A esa misma hora, la embajada de España en Lisboa ya había sido incendiada y destruida por la ola de ira que se desató en varias capitales europeas por los crímenes del régimen. Representaciones diplomáticas, oficinas de turismo y delegaciones de Iberia fueron atacadas en Londres, París, Roma y otras ciudades de un continente que, aquel fin de semana, se convirtió en una inmensa manifestación antifranquista. 16 países europeos y Canadá retiraron a sus embajadores, la Comunidad Económica Europea suspendió las negociaciones de adhesión y el presidente de México pidió a la ONU la expulsión de España, la ruptura de relaciones diplomáticas y el aislamiento comercial y de comunicaciones. En paralelo, las tropas del Sáhara español estaban siendo hostigadas desde Argelia y, sobre todo, desde Marruecos, en una escalada de ataques, atentados, sabotajes y secuestros que amenazaba con convertirse en una guerra colonial.

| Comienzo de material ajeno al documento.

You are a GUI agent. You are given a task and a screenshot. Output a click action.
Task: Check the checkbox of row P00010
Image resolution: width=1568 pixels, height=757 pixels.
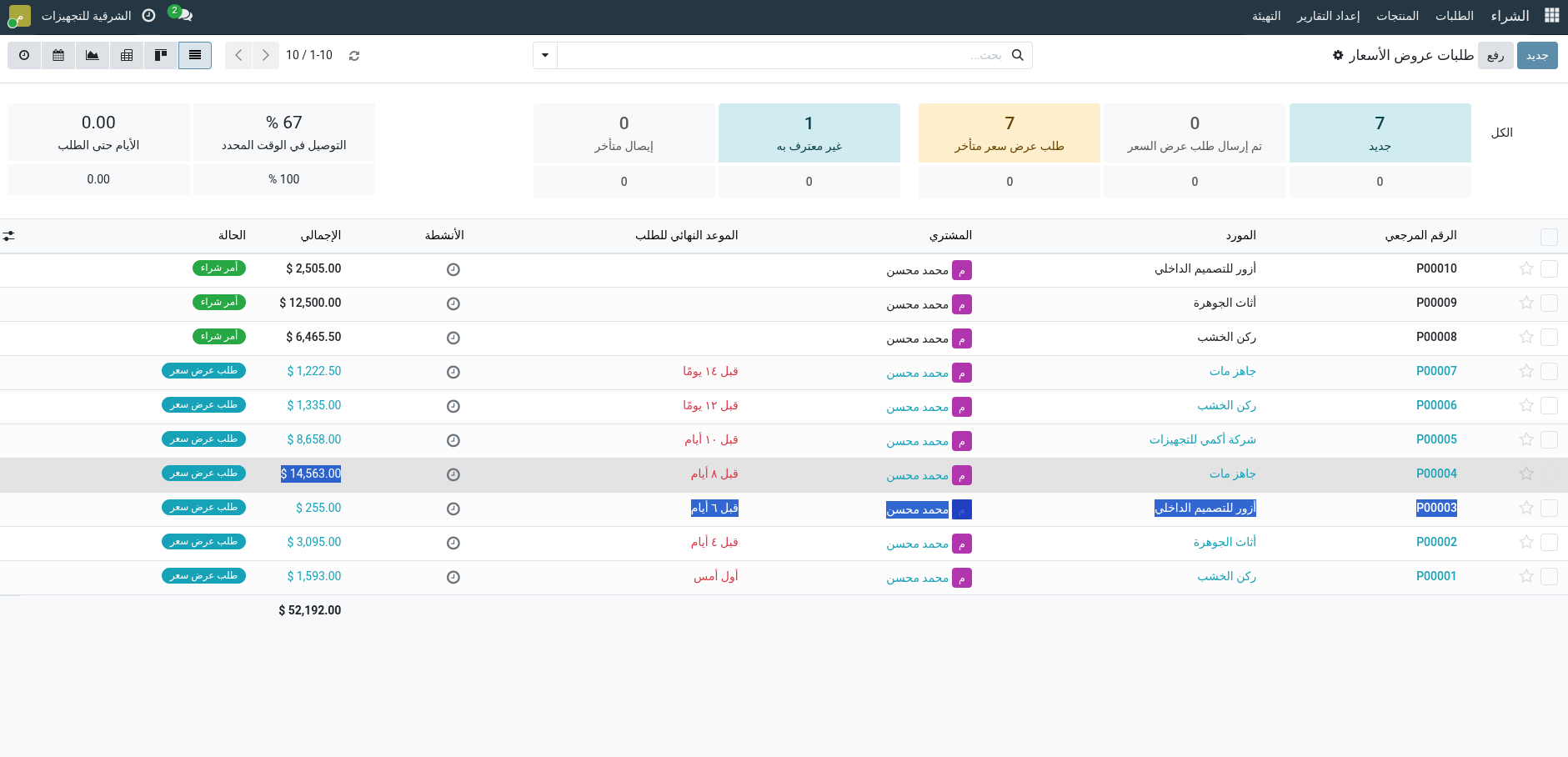pos(1550,268)
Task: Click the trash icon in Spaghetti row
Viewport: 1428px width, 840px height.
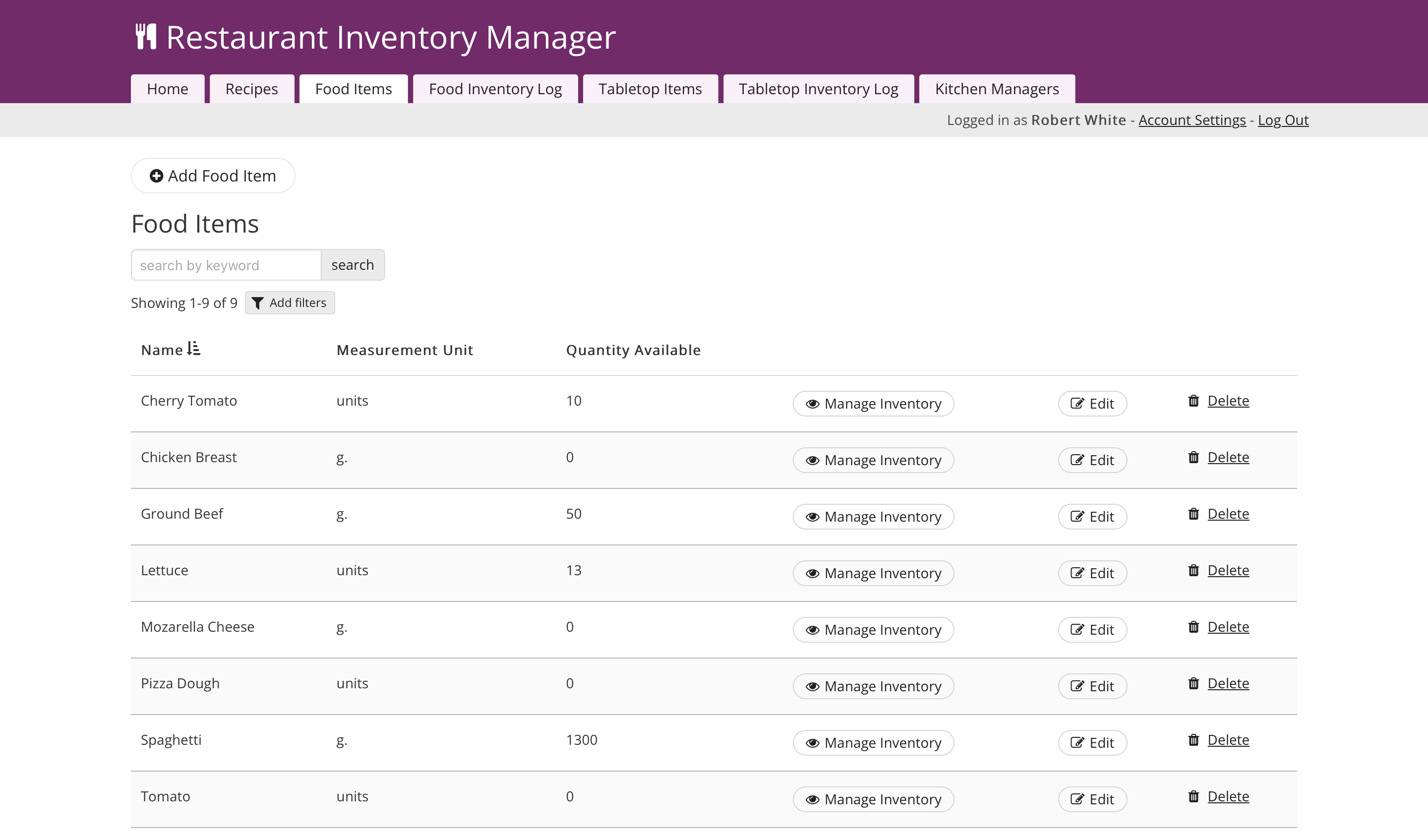Action: (1193, 740)
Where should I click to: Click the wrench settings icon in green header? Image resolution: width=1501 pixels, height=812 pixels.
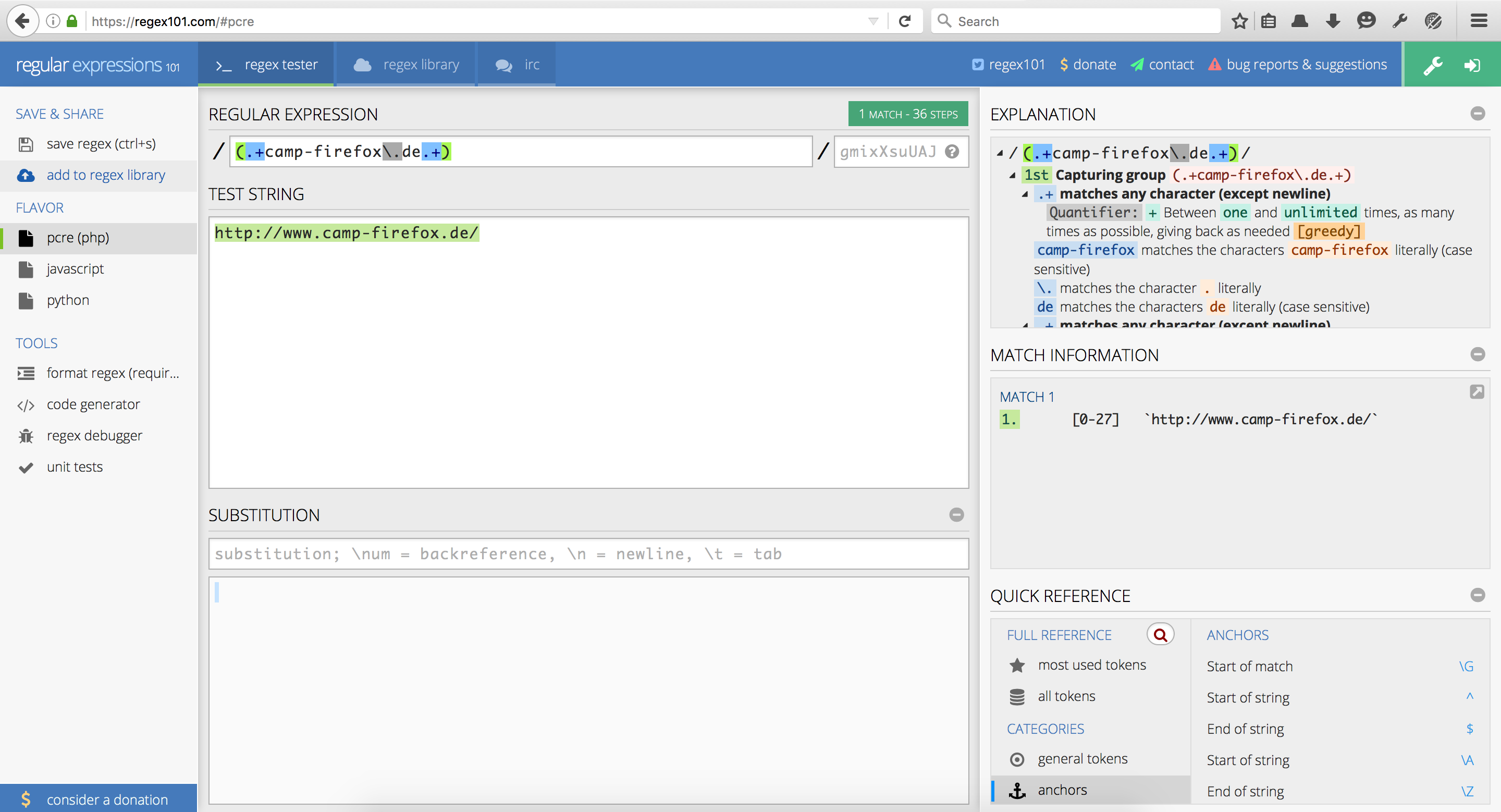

Franco, in his last speech in the Plaza de Oriente, on October 1, 1975, together with Juan Carlos, in ‘El francismo. A graphic story’. / EFE
En este crispado clima político llegó el “acto de afirmación patriótica” del 1 de octubre. Con voz temblorosa y casi inaudible y un deterioro físico evidente, Franco azuzó el compendio de fantasmas de la dictadura para la que sería, sin saberlo, su despedida pública: “Todo lo que en España y en Europa se ha armado obedece a una conspiración masónica izquierdista en la clase política en contubernio con la subversión comunista-terrorista en lo social, que si a nosotros nos honra, a ellos les envilece”. Detrás suyo, el príncipe Juan Carlos y los dirigentes más afectos del Movimiento Nacional, el partido único que había sustentado la vida política del país desde el final de la guerra, pero que ahora se deshilachaba. Y enfrente, según el régimen, un millón de personas en una plaza donde cálculos posteriores demostraron que solo caben 170.000.
Aquella jornada también daría nombre a una nueva organización terrorista, los GRAPO (Grupos de Resistencia Antifascista Primero de Octubre), que, mientras la multitud entonaba el himno falangista ‘Cara al sol’ y el grito de moda de “¡Al paredón!”, abatía a tiros en Madrid a cuatro policías que vigilaban sucursales de bancos, rematando a uno de ellos a culatazos.

Francisco Franco, with his wife, Carmen Polo, at a military event, on October 4, 2025 / REUTERS
Franco aún presidiría dos actos más, pero los españoles no lo verían hasta décadas más tarde. El 4 de octubre celebró su santo con un evento castrense con el que el régimen quiso impostar una unidad militar que tampoco existía desde la irrupción de la Unión Militar Democrática (UMD). Y el 12, en el acto del Día de la Hispanidad, sufrió un enfriamiento que iba a desencadenar el proceso que le llevaría a la muerte.